National Independence, 1821-57
Spain's control over its colonies in the New World was threatened in the early 1800s by the struggle for national independence throughout the entire region. Weakened by the French invasion in 1794 and internal upheaval, Spain tried to hold onto its richest colonies, which led to even further neglect of its poorer Central American territories. Resentment toward the Spanish-born elite (peninsulares--those born in Spain and the only persons allowed to administer Spanish colonies) grew among Nicaraguan creoles. The first local movements against Spanish rule in Central America occurred in 1811, when the Province of El Salvador staged a revolt. Peninsular authorities were deposed and replaced by creoles, who demanded less repressive laws. Although the Province of Nicaragua officially refused to join the rebellion, a popular uprising soon broke out. Violence and political rivalry prevailed in all of the Central American colonies during the ensuing decade.
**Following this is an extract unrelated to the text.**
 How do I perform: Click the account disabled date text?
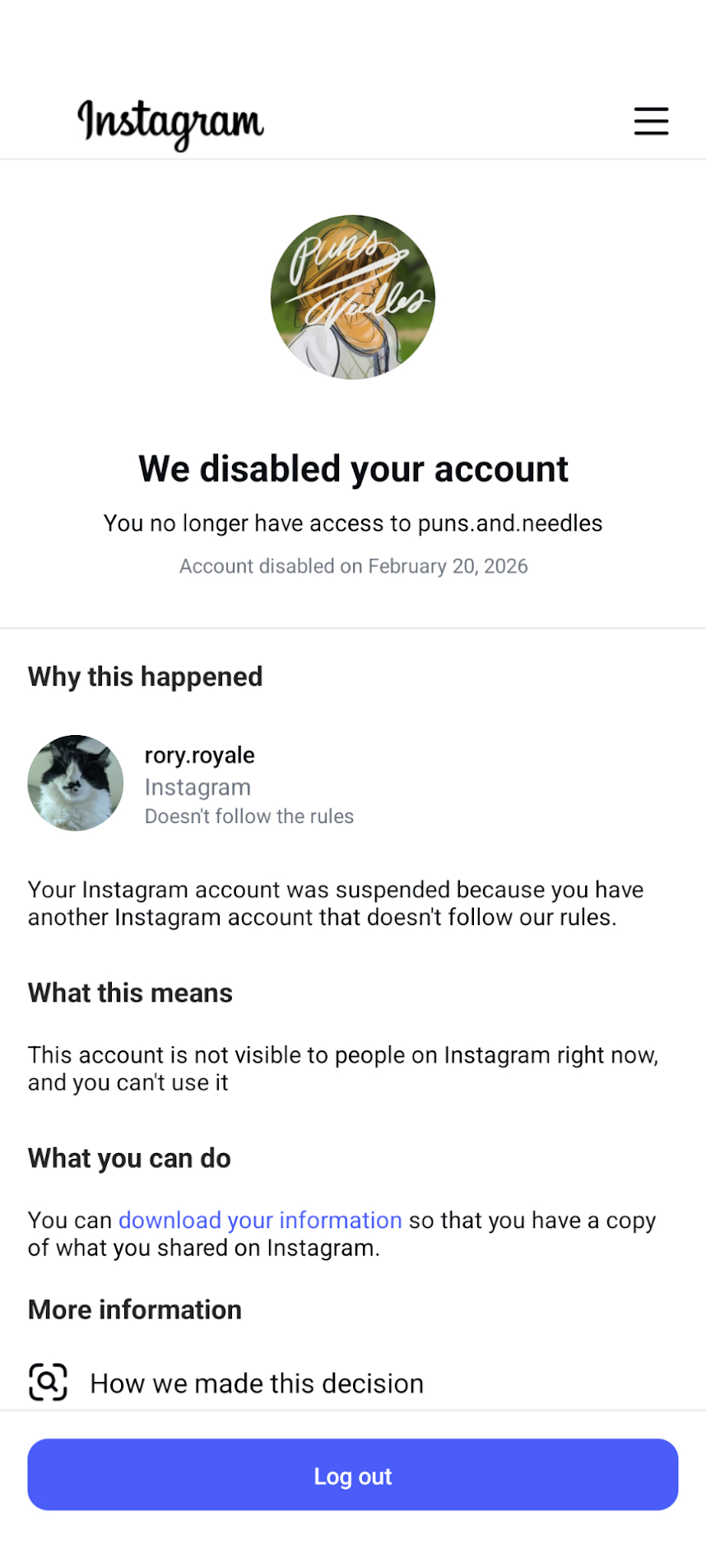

Establishment of an independent Nicaragua came in stages. The first stage occurred in 1821 when the Captaincy General of Guatemala formally declared its independence from Spain on September 15, which is still celebrated as independence day. At first the captaincy general was part of the Mexican Empire under General Agustín de Iturbide, but efforts by Mexico to control the region were resisted all over Central America. Separatist feelings throughout the isthmus grew, however, and five of the United Provinces of Central America--Costa Rica, El Salvador, Guatemala, Honduras, andd Nicaragua--declared their independence from Mexico in July 1823. The sixth province, Chiapas, opted to remain with Mexico. Under a weak federal government, each province created its own independent internal administration. Inadequate communication and internal conflicts, however, overshadowed efforts to institutionalize the federation for the next decade and a half. Efforts to centralize power led to civil war between 1826 and 1829. The federation finally dissolved in 1837, and a Constituent Assembly formally declared Nicaragua's independence from the United Provinces of Central America on April 30, 1838.